Gabbie: It's a fusion between the materials I'm known for—dried coral, semi-precious stones, brass chains—with more structured clay pieces. But there are also a lot of surprises in this collection. It's the first time I've used hematite and a very graphic-patterned agate, or used the dried coral in a full statement bib. It's also the first time I introduced certain colors to the Aláti palette, like olive green and soft purple and these marbled metallics. And of course, I used some bleach-dyed details on the semi-precious pieces, not just to give them an edge, but to give a nod to the collaboration with Glasnost.
How do you envision these pieces being styled by your clients?
Stacy: Since I always keep my girls in mind when I design, I always have a clear picture of how the clothes are supposed to look, but when I see friends and new and old clients start wearing them in their own way, that's really the exhilarating part. That's why I decided to name some of my pieces after some of my favorite girls: Divine Lee, Karen Bolilia, Janthina Fong, Hannah Cruz, An and En Estrada.
I can't say there's a certain way I'd like them to style it because so many of my pieces are the perfect canvases to bring out your personality. This may sound wrong coming from someone who makes clothes, but I never believed in clothes making the statement. That's the woman's job. And I'd like to continue making pieces that can help them do this.
Gabbie: Accessories are the safest way to experiment with color, and our pieces are done in such a way that they look anything but safe. I'm from a layering school of thought. Not just to pile things on, obviously, but to mix them with things that are familiar to you. It can add that splash of color or edge that your usual jeans and t-shirts have been missing, but it's also a collection that can give full support to an all-out couture ensemble. The sky's the limit with these pieces. And what I think clients will appreciate is, because the pieces are quite unlike most things you see in stores, they have this spectacular ability to transition from day to night with ease.
If you had to pick, what are your favorite pieces from this lineup, and why?
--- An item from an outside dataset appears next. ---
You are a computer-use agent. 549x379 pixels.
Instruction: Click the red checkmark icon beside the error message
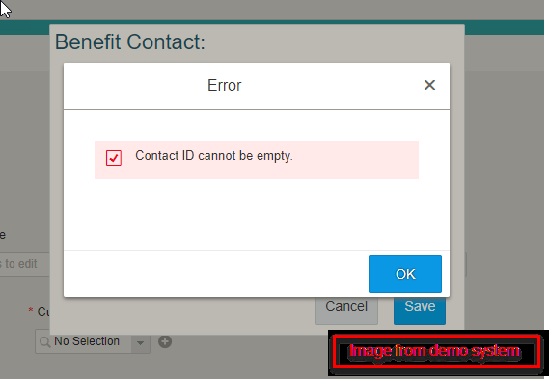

Stacy: So hard, but I'll give it a shot! There are the Miuccia bandeaus for their playfulness, the Anna dress for the way it flows and because I believe it's the perfect summer dress, the YourEvilTwin multi-way because of its versatility, the Karen tunic because of the bleach treatment on the sleeves, and the Pauline pajama because it's my interpretation of one of my favorite Spring/Summer 2012 trends!
Gabbie: I hope this doesn't come across as either egotistic or indecisive, but I sincerely don't have any. During the launch, we had different people wearing my pieces and I loved how well they supplemented the girls' personalities. Anna Canlas of Preview layered one of my crystal necklaces with a detachable collar, while Janthina Fong of Jewelmer wore layers of statement bibs together with her golden South Sea pearls. Everyone has a different style message, and it's that translation that makes my pieces come to life. More than individual pieces themselves, that's what I love most.
What can we look forward to for your next collection?
Stacy: I'd like to experiment more on oversized and structured pieces while incorporating the Glasnost way of transparency and freedom, while always never forgetting to include my bleach-dye technique.
Gabbie: A different interpretation of color and of neutrals, possibly a little bit more streamlined, but still a lot of fun and with a lot of personality.